RFR: AArch64: 8179954: AArch64: C1 and C2 volatile accesses are not sequentially consistent

Wed May 10 06:21:18 UTC 2017

On 10/05/17 05:04, David Holmes wrote:
> I'm somewhat confused by this description. Outside of Aarch64 the 
> general approach, for C1 and Unsafe at least, is that a volatile-read is 
> a load-acquire() (or a fence-load-acquire if you want the IRIW support) 
> and a volatile write is a release-store-fence (or just release-store 
> with IRIW support).
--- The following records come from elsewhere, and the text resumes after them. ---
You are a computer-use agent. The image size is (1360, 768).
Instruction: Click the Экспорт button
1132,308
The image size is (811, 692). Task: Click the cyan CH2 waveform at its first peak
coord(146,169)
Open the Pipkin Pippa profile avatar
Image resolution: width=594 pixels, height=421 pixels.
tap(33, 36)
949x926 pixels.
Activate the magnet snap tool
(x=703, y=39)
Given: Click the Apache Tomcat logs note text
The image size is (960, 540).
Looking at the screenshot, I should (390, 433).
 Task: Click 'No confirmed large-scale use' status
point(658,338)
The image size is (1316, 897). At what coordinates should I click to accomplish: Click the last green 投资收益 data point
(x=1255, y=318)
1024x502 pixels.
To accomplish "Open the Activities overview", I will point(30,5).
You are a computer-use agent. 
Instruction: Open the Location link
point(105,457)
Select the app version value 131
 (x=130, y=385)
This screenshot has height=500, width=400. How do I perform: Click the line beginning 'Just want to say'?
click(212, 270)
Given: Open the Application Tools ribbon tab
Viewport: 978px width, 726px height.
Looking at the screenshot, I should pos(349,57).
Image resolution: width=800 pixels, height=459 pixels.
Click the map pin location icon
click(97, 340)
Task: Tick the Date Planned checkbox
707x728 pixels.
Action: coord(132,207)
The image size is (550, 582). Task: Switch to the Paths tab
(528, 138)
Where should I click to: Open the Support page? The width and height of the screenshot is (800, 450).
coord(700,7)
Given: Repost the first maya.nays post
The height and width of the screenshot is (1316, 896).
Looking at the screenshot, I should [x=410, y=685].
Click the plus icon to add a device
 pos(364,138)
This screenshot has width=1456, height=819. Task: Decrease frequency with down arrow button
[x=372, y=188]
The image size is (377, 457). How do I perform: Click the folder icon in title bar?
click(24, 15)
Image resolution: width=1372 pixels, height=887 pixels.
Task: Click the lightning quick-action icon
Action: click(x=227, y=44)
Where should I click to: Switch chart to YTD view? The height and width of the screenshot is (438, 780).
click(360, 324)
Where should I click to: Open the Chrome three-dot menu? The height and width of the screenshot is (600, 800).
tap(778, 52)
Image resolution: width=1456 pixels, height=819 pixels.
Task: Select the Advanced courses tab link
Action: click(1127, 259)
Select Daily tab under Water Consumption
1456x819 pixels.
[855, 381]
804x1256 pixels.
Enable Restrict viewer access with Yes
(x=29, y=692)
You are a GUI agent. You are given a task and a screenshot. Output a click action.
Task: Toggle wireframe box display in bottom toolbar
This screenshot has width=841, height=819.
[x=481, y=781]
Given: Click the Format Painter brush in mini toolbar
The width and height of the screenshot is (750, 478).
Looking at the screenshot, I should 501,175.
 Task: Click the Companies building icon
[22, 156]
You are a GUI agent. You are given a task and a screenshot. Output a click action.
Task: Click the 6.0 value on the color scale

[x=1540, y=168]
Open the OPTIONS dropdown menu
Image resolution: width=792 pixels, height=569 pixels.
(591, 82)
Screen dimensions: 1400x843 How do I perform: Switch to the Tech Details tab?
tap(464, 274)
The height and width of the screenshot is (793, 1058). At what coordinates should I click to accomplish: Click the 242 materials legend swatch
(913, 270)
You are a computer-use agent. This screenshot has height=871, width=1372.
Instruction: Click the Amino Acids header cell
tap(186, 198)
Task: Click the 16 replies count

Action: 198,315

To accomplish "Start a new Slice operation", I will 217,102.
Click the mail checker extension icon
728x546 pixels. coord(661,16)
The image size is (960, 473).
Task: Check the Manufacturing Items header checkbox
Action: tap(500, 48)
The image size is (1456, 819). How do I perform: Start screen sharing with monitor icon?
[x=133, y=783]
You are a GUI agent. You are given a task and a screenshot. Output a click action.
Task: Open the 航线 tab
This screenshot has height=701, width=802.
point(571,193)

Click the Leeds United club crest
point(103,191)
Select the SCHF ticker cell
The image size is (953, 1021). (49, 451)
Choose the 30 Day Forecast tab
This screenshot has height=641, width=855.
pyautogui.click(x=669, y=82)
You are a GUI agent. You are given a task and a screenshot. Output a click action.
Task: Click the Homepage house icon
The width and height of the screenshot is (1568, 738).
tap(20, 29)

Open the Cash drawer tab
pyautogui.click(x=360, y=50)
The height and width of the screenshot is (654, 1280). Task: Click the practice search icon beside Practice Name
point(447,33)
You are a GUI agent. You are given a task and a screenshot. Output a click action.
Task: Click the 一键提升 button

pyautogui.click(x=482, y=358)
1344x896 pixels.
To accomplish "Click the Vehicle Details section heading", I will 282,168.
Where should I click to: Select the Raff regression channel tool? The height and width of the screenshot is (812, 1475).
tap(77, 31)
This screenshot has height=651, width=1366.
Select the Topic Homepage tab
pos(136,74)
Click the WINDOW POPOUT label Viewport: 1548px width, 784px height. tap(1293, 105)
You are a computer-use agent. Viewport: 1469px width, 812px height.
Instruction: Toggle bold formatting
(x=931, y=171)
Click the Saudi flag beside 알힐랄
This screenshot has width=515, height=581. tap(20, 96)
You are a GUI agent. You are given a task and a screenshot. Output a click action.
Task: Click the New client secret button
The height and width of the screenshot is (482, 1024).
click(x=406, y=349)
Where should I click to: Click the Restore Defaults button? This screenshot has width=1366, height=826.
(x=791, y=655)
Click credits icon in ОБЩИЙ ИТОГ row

Does Aarch64 not follow this pattern?

No.  AArch64 has its own sequentially-consistent load and store
instructions which are designed to provide just enough for volatiles
but no more.  These are preferable to using fences, but that's hard in
C1 because shared code inserts fences, regardless of the target
machine.  This is wrong, but it's legacy code.

> I'm trying to see if the issue here is the original code generation or a 
> subtle incompatibility between the ld-acq/st-rel instructions and 
> explicit DMB.

I wouldn't be surprised.  The problem is that the approach taken in
HotSpot is much too naive.  There is not an exact correspondence
between real processors' fence instructions and what we need for
Hotspot.  The best mappings are here:

https://www.cl.cam.ac.uk/~pes20/cpp/cpp0xmappings.html

The ones we need for volatiles are the Seq Cst set.

As you can see, the choices of instruction sequences are different for
different processors.  C1 (and all the compilers) should delegate this
to the back ends, but instead they try map volatile accesses onto
acquire/release/fence.

PPC has special code which is #ifdef'd in the shared code in the
compilers, so I'm sure it gets this right.

Andrew.